GEWDiff: Geometric Enhanced Wavelet-based Diffusion Model for Hyperspectral Image Super-resolution¶

Conference: AAAI 2026 arXiv: 2511.07103 Code: https://github.com/zhu-xlab/GEWDiff Area: Image Generation Keywords: Hyperspectral Image Super-resolution, Diffusion Model, Wavelet Transform, Geometric Enhancement, Remote Sensing

TL;DR¶

This paper proposes GEWDiff, a geometric enhanced wavelet-based diffusion model that efficiently compresses hyperspectral data into a latent space via a wavelet encoder-decoder, introduces edge-aware noise scheduling and mask-conditional control to preserve geometric integrity, and designs a multi-level loss function to facilitate stable convergence, achieving state-of-the-art performance on 4× hyperspectral image super-resolution.

Background & Motivation¶

Hyperspectral images (HSI) capture continuous spectral characteristics of ground objects, but high-resolution hyperspectral data are scarce due to sensor cost and coverage constraints. Existing HSI super-resolution methods face three major challenges:

High-dimensional HSI problem: HSI typically contains hundreds of bands (e.g., 242 bands), and directly feeding them into conventional diffusion models leads to memory overflow.

Geometric structure fidelity problem: General generative models lack understanding of the topology and geometric structures of ground objects in remote sensing imagery, making them prone to geometric distortion (especially for buildings) during super-resolution.
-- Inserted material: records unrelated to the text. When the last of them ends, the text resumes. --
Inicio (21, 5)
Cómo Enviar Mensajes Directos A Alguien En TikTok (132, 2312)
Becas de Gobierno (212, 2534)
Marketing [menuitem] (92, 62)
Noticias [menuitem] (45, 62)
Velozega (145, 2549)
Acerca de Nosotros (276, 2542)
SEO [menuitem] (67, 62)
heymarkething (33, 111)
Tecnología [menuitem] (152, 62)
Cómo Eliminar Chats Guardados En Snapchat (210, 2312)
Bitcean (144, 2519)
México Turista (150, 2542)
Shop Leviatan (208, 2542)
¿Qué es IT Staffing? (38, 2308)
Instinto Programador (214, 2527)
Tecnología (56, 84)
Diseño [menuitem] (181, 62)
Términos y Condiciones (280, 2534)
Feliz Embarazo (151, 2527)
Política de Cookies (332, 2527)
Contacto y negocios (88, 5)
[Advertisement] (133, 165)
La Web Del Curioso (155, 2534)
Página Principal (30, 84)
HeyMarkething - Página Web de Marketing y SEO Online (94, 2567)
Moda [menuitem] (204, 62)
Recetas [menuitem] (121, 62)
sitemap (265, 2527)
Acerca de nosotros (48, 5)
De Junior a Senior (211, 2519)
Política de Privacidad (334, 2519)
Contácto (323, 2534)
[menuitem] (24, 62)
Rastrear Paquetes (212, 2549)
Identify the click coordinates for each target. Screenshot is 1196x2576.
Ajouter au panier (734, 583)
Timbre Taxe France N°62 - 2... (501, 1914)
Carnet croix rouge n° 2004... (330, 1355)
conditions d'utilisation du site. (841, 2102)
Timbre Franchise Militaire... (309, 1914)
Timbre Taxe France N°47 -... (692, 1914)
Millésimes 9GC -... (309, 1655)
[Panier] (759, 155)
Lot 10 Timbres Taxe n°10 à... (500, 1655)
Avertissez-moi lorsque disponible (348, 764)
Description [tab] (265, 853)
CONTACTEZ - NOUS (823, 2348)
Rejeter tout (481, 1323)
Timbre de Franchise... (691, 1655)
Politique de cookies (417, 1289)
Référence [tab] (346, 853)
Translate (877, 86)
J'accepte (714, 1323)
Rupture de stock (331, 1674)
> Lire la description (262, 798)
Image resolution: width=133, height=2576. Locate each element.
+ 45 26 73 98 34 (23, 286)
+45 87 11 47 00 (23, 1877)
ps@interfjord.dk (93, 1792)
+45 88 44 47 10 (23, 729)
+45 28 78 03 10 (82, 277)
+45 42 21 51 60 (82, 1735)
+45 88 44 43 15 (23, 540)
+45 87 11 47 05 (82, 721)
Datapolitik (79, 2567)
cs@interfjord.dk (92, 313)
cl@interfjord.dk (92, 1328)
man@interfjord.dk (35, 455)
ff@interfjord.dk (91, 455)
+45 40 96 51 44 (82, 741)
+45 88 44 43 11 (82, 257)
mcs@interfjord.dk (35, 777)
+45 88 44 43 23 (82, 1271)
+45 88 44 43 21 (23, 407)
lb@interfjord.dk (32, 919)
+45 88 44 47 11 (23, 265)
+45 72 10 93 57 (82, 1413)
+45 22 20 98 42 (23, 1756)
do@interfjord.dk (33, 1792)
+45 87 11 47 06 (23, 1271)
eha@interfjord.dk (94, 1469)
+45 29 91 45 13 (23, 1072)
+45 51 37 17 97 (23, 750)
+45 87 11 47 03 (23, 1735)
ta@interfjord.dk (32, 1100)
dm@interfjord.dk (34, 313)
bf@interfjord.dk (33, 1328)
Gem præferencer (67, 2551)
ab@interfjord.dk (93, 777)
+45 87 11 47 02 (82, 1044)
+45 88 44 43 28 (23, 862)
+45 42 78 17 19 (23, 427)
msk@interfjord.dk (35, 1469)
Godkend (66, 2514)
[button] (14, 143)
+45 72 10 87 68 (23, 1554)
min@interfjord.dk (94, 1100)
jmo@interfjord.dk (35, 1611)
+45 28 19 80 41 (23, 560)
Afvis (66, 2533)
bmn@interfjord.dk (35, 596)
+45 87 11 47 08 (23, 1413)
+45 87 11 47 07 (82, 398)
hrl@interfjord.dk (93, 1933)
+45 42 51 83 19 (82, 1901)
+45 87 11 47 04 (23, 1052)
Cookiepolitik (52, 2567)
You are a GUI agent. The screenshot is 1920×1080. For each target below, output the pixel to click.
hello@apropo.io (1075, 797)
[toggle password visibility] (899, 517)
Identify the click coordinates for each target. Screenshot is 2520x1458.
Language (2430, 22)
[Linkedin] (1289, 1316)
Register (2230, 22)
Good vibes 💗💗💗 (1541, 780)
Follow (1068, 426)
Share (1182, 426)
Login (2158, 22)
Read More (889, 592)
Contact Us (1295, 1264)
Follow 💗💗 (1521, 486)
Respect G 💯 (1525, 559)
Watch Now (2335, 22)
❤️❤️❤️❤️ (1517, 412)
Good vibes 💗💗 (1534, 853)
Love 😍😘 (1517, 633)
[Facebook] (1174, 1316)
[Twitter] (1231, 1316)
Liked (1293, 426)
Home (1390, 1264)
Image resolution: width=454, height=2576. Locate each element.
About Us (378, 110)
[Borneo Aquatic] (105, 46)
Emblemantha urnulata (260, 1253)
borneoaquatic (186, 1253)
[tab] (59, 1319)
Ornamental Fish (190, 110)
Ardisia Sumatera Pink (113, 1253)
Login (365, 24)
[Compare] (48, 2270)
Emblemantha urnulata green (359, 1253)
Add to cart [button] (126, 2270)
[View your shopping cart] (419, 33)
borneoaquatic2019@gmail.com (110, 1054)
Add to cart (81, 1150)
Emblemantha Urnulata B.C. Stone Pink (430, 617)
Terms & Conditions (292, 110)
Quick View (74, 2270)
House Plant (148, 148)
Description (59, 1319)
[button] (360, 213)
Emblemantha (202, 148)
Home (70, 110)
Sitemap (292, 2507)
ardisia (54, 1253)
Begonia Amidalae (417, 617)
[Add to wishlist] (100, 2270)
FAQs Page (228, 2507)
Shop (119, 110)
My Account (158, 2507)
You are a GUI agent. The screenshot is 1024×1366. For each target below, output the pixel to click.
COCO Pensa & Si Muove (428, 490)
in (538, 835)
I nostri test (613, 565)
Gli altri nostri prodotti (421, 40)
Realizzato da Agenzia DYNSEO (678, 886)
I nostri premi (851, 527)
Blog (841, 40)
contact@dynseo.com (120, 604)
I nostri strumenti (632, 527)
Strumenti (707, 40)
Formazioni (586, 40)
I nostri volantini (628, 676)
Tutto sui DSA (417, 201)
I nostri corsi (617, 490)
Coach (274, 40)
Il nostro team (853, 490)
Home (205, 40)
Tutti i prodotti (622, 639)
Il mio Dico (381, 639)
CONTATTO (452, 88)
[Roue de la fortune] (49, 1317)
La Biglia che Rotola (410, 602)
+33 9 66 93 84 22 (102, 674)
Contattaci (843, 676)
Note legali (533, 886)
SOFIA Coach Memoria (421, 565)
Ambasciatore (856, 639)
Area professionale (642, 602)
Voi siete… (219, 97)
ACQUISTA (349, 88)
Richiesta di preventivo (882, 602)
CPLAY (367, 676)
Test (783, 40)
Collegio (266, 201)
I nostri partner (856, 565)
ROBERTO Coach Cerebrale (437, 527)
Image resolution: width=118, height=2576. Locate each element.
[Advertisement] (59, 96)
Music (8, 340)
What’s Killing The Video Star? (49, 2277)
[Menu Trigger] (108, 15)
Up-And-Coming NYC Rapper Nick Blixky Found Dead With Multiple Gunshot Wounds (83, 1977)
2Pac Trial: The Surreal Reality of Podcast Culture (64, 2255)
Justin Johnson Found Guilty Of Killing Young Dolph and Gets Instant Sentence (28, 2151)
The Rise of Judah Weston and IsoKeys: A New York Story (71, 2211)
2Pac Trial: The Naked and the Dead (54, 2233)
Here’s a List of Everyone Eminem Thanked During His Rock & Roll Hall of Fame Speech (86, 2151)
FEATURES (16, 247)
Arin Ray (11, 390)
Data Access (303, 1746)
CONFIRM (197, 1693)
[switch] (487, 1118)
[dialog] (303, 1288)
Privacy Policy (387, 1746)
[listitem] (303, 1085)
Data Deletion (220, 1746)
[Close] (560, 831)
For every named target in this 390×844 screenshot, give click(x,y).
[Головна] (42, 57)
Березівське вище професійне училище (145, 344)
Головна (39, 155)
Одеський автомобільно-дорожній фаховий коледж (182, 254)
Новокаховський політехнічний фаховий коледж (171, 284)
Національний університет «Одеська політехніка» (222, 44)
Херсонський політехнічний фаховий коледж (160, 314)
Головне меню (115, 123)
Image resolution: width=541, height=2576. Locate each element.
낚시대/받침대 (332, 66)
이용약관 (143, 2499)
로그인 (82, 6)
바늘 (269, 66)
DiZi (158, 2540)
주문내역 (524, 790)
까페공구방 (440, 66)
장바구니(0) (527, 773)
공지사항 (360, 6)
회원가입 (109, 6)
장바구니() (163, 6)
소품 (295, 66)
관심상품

Convergence and quality problem: Most diffusion models optimize the loss at the noise level, resulting in unintuitive convergence behavior and suboptimal generation quality for complex data.

Limitations of Prior Work: CNN/GAN-based methods struggle to generate rich textures and complex spatial structures; existing HSI diffusion methods (SpectralDiff, HSR-Diff) either rely on two-stage training or fail to simultaneously guarantee spectral fidelity and visual quality.

Method¶

Overall Architecture¶

GEWDiff consists of three core components:

Wavelet-based encoder-decoder: Compresses high-dimensional hyperspectral data into a low-dimensional latent space with near-lossless quality.
Geometry-enhanced diffusion process: Incorporates an edge-aware noise scheduler and mask-controllable training.
Multi-level loss function: Comprising pixel loss, perceptual loss, and gradient loss.

Key Designs¶

1. Wavelet Encoder-Decoder (RWA + PCA)¶

Core Idea: Regression Wavelet Analysis (RWA) combined with PCA is used to efficiently compress hyperspectral data to a dimensionality amenable to diffusion models.

Encoding process: - The input image $\textbf{I}_{LR}$ undergoes $J$-level Haar wavelet decomposition, yielding principal coefficients $\textbf{V}_{LR}^J$ and detail coefficients $\textbf{w}_{LR}^j$. - Detail coefficients are predicted from principal coefficients via linear regression: $\hat{\textbf{w}}_i^j = \beta_{i,0}^j + \beta_{i,1}^j \textbf{V}_1^j + ... + \beta_{i,k}^j \textbf{V}_k^j$ - Only the principal coefficients and regression weights are stored; residuals are discarded. - PCA is applied to the principal coefficients: $(\textbf{z}_{LR}, \textbf{R}_{LR}) = \text{PCA}(\textbf{V}_{LR}^J)$ - The resulting $\textbf{z}_{LR}$ serves as input to the diffusion model.

Decoding process: - The diffusion model output $\hat{\textbf{z}}_0$ is passed through inverse PCA to recover the super-resolved principal coefficients. - The full hyperspectral image is reconstructed via inverse RWA (using the regression model saved during encoding to predict detail coefficients).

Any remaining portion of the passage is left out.